[Opening TASK INPUT section]

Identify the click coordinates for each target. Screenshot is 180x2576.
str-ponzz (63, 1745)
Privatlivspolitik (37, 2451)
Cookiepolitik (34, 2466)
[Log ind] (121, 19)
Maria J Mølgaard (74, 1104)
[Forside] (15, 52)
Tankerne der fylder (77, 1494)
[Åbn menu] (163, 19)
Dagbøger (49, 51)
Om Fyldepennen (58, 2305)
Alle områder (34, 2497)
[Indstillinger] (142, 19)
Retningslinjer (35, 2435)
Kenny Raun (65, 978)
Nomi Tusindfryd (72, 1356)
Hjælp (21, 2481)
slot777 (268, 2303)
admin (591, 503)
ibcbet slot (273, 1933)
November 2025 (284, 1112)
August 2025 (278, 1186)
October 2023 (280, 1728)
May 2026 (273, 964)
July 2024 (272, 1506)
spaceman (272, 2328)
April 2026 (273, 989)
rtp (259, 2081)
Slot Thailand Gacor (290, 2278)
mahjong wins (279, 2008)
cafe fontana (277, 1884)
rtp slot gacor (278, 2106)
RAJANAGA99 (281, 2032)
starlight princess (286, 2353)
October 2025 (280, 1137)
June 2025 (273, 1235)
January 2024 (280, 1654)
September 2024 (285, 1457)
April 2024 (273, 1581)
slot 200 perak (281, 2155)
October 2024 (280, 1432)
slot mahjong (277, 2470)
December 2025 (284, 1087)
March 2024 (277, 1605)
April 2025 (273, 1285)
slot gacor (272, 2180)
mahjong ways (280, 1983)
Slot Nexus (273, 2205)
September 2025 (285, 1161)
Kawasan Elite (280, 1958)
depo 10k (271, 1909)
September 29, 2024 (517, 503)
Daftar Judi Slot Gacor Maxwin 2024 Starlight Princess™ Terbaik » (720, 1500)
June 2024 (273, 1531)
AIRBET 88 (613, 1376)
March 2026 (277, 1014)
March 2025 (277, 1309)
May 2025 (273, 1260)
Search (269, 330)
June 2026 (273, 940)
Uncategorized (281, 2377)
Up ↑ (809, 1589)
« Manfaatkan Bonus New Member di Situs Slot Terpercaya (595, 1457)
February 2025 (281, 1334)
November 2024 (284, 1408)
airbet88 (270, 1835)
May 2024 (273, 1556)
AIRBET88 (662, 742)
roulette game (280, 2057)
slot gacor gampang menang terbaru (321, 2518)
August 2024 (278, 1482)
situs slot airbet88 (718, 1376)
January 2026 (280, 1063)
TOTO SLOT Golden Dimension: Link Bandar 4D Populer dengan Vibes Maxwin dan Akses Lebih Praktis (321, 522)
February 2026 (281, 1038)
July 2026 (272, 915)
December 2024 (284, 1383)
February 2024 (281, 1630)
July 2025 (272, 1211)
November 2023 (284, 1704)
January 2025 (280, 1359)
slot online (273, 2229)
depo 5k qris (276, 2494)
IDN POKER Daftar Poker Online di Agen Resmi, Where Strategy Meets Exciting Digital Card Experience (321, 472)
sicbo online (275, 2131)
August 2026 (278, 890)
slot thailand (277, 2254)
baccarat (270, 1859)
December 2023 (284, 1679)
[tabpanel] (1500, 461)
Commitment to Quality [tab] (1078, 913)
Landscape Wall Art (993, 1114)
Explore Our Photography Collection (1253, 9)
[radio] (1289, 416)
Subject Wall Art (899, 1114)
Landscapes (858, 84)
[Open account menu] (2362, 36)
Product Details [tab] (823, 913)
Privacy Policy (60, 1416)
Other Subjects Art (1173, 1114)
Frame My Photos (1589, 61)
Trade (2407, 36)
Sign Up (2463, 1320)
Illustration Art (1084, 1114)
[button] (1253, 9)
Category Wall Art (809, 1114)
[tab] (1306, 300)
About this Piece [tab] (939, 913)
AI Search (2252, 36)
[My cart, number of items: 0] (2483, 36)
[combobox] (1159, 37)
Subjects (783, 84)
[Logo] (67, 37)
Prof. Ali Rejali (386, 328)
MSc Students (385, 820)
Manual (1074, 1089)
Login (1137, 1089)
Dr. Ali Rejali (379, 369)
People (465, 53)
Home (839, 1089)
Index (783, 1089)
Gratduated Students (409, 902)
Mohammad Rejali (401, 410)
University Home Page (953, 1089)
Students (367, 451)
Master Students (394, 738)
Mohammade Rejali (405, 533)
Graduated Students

[Closing TASK INPUT section]

# TASK OBJECTIVE:
What lines in the entries above include the string "Wall"? Return each one.

# RESPONSE AREA:
Landscape Wall Art (993, 1114)
Subject Wall Art (899, 1114)
Category Wall Art (809, 1114)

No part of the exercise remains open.